Pituitary function has been shown to be regulated by an increasing number of factors, including cytokines and hormones, such as TNF alpha and T-3. Both the proinflammatory cytokine TNF alpha and T-3 have been suggested to be involved in the maintenance of tissue homeostasis in the anterior pituitary gland. In this report we show that T-3 negatively interferes with MAPK p38 and nuclear factor-kappa B (NF-kappa B) activation by TNF alpha in GH4C1 cells.
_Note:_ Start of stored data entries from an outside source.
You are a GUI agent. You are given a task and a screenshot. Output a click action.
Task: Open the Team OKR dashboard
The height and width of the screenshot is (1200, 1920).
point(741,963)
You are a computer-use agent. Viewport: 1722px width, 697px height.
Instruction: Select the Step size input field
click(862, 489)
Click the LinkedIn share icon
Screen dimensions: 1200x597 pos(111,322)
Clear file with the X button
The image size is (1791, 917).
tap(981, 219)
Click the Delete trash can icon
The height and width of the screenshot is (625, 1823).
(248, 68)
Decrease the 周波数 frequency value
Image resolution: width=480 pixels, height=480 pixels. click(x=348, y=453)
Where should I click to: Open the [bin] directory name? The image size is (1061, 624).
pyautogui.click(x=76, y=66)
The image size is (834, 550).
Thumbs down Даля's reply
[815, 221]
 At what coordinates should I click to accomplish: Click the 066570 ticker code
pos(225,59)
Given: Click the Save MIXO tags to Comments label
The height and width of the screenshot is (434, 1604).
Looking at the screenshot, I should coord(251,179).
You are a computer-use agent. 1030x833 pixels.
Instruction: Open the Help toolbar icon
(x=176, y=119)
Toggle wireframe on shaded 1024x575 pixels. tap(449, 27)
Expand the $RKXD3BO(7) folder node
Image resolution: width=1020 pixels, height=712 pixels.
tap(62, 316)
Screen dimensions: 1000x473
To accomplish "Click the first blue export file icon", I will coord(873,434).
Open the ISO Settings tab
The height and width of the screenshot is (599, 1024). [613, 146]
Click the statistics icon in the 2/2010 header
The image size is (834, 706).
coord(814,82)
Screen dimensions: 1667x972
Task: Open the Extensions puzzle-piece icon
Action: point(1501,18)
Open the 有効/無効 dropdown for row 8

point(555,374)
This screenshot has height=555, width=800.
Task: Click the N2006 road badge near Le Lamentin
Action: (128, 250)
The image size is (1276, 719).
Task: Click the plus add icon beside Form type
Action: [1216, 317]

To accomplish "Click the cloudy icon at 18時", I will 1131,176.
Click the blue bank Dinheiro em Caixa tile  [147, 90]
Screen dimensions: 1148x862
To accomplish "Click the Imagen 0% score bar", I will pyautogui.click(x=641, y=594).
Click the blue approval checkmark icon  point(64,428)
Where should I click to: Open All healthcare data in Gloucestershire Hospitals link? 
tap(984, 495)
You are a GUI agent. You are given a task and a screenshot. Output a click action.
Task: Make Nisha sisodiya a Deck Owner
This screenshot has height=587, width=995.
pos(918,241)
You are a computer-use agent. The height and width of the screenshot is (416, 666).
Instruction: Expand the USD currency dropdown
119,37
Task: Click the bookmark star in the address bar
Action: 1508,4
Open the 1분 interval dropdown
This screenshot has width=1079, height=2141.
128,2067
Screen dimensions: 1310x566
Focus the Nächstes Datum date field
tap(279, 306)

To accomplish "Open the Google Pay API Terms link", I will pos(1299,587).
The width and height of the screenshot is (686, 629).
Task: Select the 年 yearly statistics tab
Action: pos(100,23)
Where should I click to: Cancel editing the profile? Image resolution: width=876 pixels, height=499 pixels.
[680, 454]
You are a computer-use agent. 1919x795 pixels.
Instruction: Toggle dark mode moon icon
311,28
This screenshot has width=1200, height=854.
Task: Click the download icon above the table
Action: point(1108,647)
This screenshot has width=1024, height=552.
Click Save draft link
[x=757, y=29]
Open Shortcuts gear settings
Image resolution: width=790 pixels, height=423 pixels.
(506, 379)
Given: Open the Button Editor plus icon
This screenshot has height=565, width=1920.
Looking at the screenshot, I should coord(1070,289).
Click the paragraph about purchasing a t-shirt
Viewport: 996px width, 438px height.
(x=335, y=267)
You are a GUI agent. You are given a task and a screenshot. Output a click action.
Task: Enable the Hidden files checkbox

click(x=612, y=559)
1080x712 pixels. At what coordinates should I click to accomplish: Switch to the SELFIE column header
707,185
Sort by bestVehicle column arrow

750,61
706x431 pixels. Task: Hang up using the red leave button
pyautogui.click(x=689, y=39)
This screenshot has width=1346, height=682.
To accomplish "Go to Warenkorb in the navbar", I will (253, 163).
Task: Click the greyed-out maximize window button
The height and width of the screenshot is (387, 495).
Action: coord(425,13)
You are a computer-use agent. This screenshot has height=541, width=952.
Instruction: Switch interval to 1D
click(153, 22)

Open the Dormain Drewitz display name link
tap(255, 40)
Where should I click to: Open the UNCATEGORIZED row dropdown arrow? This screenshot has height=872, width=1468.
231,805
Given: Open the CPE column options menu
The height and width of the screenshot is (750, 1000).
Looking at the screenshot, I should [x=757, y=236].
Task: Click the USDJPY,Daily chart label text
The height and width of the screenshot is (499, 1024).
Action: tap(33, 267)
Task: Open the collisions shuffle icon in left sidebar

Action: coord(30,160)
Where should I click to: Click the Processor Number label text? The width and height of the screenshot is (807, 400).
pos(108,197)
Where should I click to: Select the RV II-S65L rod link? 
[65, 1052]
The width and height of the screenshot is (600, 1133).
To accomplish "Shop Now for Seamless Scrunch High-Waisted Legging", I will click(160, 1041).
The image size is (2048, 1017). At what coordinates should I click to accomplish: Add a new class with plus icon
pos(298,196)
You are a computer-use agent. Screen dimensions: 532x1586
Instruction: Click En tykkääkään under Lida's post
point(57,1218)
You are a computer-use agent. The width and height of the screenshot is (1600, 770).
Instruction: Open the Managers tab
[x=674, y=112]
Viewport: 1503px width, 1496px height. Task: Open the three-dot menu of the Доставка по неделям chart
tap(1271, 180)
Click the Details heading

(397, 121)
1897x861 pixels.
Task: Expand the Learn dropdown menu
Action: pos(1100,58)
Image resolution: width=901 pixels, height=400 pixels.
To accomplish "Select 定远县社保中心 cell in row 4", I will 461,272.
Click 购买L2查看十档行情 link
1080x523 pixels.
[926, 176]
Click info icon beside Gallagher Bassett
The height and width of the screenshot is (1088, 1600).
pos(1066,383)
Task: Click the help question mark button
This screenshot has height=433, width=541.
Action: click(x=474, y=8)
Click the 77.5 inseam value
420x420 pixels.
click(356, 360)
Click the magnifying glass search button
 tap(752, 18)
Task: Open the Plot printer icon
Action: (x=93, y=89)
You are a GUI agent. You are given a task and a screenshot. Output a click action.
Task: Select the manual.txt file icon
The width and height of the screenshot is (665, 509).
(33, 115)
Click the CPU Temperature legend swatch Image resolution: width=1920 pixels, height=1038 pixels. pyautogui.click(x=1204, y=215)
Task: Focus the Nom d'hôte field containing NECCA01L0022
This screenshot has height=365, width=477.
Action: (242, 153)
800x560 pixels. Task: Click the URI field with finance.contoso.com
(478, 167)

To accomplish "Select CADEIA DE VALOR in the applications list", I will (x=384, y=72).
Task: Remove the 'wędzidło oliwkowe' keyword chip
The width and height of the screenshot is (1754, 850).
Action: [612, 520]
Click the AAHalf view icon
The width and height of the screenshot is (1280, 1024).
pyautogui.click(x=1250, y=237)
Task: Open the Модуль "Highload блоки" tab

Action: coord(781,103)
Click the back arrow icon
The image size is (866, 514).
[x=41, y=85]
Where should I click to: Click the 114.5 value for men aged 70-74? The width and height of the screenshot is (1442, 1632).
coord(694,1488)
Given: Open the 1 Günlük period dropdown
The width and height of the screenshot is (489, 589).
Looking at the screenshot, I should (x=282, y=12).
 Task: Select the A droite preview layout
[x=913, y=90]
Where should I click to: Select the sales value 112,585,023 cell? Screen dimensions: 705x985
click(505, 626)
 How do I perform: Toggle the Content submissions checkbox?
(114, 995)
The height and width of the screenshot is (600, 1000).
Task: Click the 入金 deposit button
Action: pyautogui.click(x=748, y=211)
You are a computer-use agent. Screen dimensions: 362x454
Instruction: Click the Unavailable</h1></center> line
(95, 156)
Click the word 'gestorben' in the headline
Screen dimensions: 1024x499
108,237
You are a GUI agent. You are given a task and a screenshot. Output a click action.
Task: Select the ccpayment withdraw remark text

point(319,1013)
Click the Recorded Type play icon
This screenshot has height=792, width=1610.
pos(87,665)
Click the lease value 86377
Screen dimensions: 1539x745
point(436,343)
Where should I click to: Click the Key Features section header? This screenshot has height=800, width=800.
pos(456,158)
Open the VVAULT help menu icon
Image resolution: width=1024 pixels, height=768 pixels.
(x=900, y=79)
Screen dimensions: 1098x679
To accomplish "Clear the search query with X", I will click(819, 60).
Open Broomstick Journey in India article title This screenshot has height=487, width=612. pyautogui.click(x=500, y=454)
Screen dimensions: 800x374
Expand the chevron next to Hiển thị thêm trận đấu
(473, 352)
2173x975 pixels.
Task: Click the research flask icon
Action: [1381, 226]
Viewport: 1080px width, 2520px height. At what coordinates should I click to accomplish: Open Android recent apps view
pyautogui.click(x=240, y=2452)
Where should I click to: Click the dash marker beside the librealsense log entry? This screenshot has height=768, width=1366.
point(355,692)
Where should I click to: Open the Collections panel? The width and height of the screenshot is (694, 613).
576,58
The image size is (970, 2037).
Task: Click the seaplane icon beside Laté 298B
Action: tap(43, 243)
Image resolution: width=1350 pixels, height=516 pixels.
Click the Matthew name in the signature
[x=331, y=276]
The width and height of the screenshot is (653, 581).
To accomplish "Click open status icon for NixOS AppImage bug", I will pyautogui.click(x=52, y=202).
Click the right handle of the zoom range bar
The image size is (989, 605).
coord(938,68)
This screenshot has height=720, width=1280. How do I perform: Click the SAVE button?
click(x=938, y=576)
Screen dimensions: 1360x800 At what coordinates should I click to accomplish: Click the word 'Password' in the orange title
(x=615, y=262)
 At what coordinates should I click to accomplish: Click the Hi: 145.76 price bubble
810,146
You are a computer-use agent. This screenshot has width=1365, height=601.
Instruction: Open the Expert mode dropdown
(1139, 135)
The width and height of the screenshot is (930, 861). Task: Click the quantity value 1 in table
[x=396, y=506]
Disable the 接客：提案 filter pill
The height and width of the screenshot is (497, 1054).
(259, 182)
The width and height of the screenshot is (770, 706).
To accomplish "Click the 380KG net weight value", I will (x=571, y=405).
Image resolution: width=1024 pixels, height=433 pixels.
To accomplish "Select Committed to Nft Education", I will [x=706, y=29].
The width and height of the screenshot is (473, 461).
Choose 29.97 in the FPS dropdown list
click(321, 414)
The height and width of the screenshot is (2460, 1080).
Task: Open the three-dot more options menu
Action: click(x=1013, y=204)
Our data demonstrate that MAPK p38 is specifically activated upon exposure to TNF alpha and that T-3 abolishes this activation in a time-dependent manner by a mechanism that involves the induction of the MAPK phosphatase, DUSP1. Our data show that the pool of up-regulated DUSP1 by T-3 is mainly localized to the cytosol, and that TNF alpha does not affect this localization. On the other hand, we show that T-3 impairs the activation of the NF-kappa B pathway induced by TNF alpha, producing a significant decrease in NF-kappa B-dependent transcription, phosphorylation of I kappa B alpha, translocation of p65/NF-kappa B to the nucleus, and p65/NF-kappa B transactivation potential. Interestingly, the overexpression of DUSP1 inhibits the NF-kappa B activation achieved by either TNF alpha or ectopic expression of the upstream inducer of MAPK p38. Conversely, DUSP1 depletion abrogates the inhibitory effect of T-3 on the induction of NF-kappa B-dependent transcription by TNF alpha. Overall, our results indicate that T-3 antagonizes TNF alpha signaling in rat pituitary tumor cells through the induction of DUSP1.